BL: When you walk at night, you can’t turn your neck around. Because there are two lights on your shoulders and they scare the ghosts away. If you turn your neck around, the light disappears and then you would be unprotected. So the ghosts will come and get you. I honestly don’t believe it but I hear about it a lot.

Me: Where did you hear it from?

BL: My parents. I think it’s from Singapore. Singapore superstitions are weird.

My thoughts:

It’s scary enough to turn around at night without any superstitions but this thing multiplies upon that fear. Looking at many other folklore, ghosts are always most active at night. This is likely due to the fact that vision is limited and anyone can become very vulnerable or see things like ghosts that may or may not be real. Also, this tale might be a way for people to avoid trouble such as becoming a witness to illegal activity. Of course, I wouldn’t believe in something like this, but it will be hard to not think about it.

QingMing Festival

Description: It is a Taiwanese holiday where people would visit the graves of their ancestors and loved ones. 

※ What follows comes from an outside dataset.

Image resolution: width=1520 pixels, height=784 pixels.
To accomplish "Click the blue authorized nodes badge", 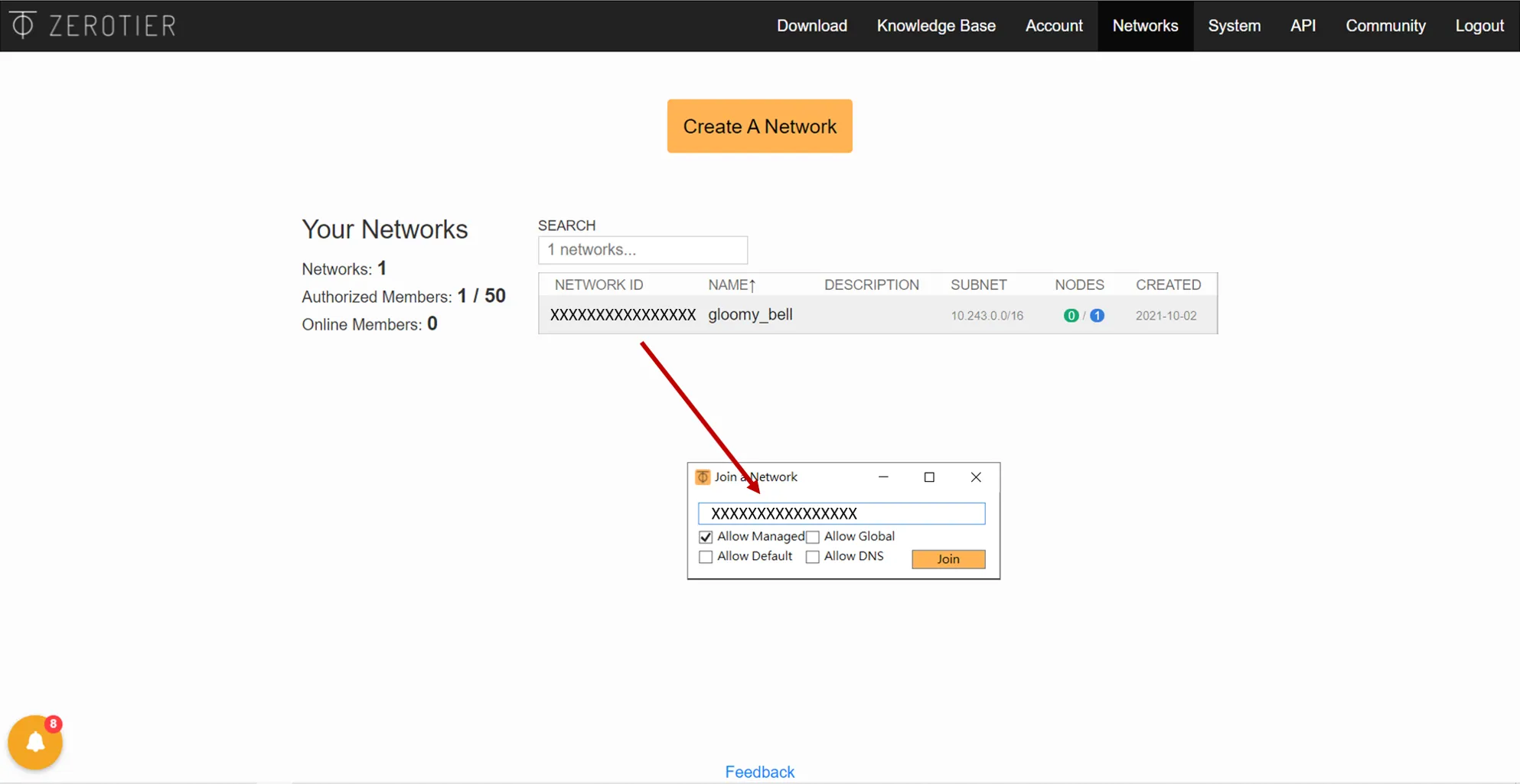I will (x=1097, y=315).
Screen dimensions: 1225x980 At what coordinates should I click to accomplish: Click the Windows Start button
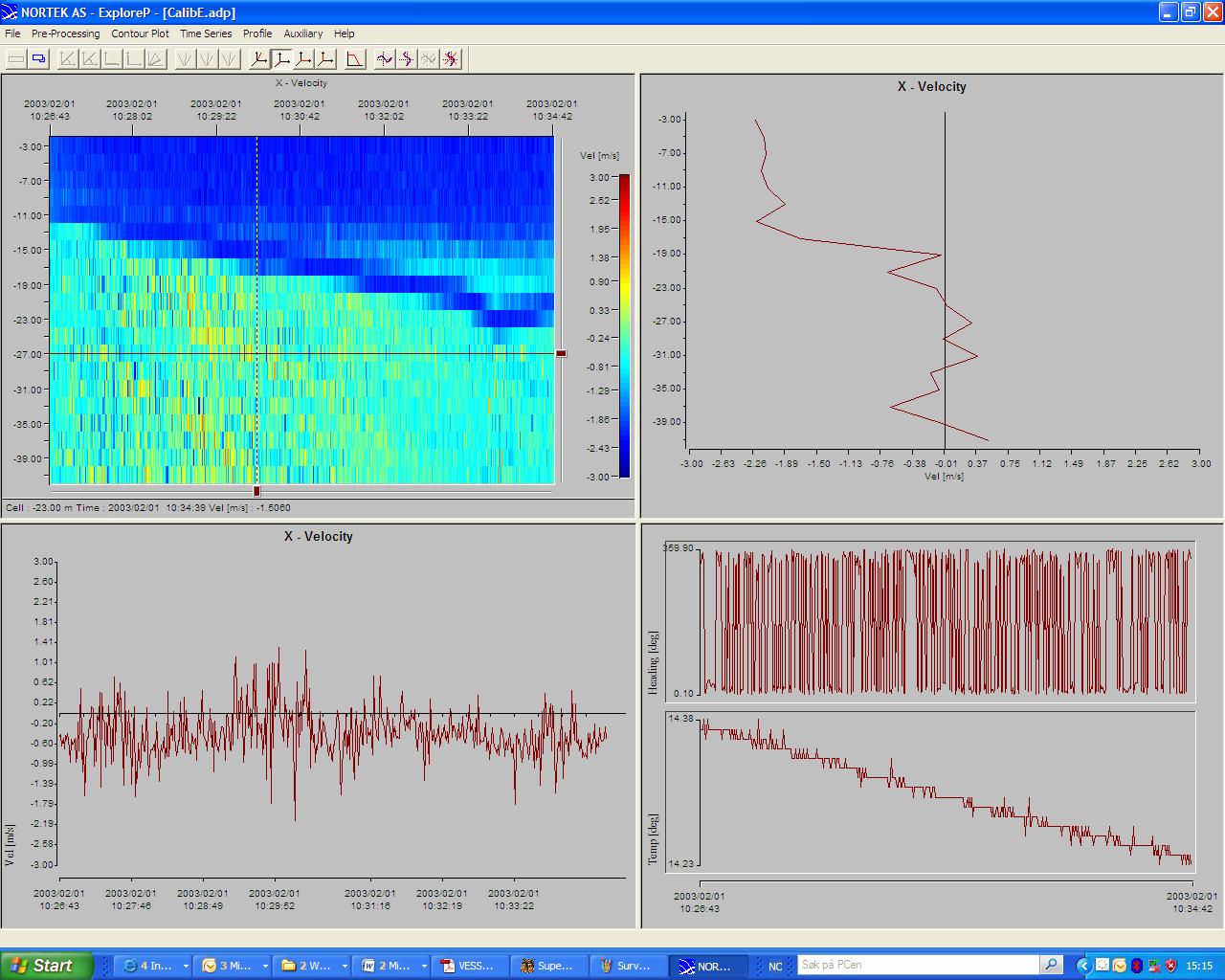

Background: It was considered a national holiday in Taiwan, where she lived.

Transcript:

BL: So there is a holiday in Taiwan called QingMingJie or QingMing Festival, some people call it Tomb-Sweeping day. It’s when we go to family burial grounds and we clean and decorate the graves and stuff.

Me: And it’s something you do every year.

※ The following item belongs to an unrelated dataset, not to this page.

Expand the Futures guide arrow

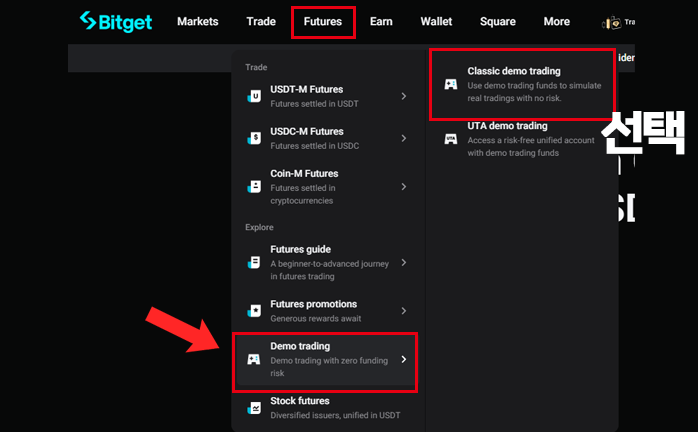click(403, 262)
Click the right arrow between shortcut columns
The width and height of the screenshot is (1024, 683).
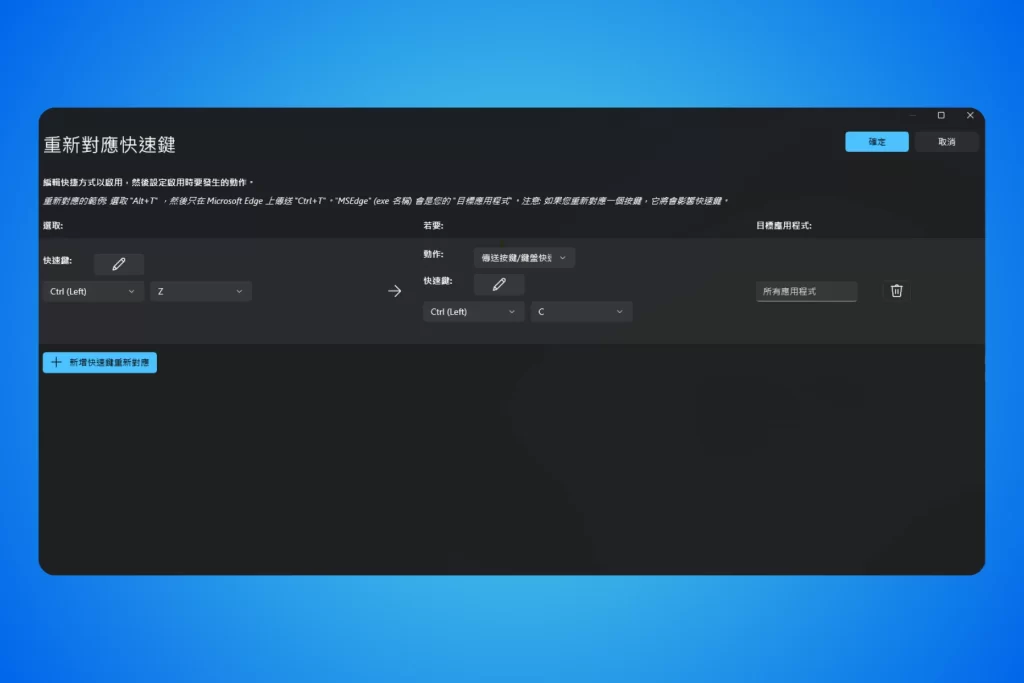(x=394, y=291)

BL: Yeah, it’s to honor and remember our ancestors and family. People also put stuff in front of the graves too, like food and flowers. Some people would also say prayers to the dead people. Oh we also burn paper, like burning paper money, we write things that we want our ancestors to have in the afterlife and burn the paper.

Me: I think my family does something similar.

BL: Yeah, but I think it’s more recognized in Taiwan because China used to not allow it. Like the cultural revolution and all that stuff.

My thoughts:

As said previously, the holiday was banned in China during the cultural revolution. I have heard about the holiday and participated in a few occasions. But I think this is a strong point of identity for Taiwan because of the banning of the festival, it is for this reason that it is a national holiday in Taiwan while it is a simple tradition in the mainland. Of course, the celebration and honoring of one’s ancestors is something that is consistently prevalent in Chinese and General East Asian culture. The main reason being the celebration of legacy and the immortality of the lineage. Someone is alive as long their ideas are passed on.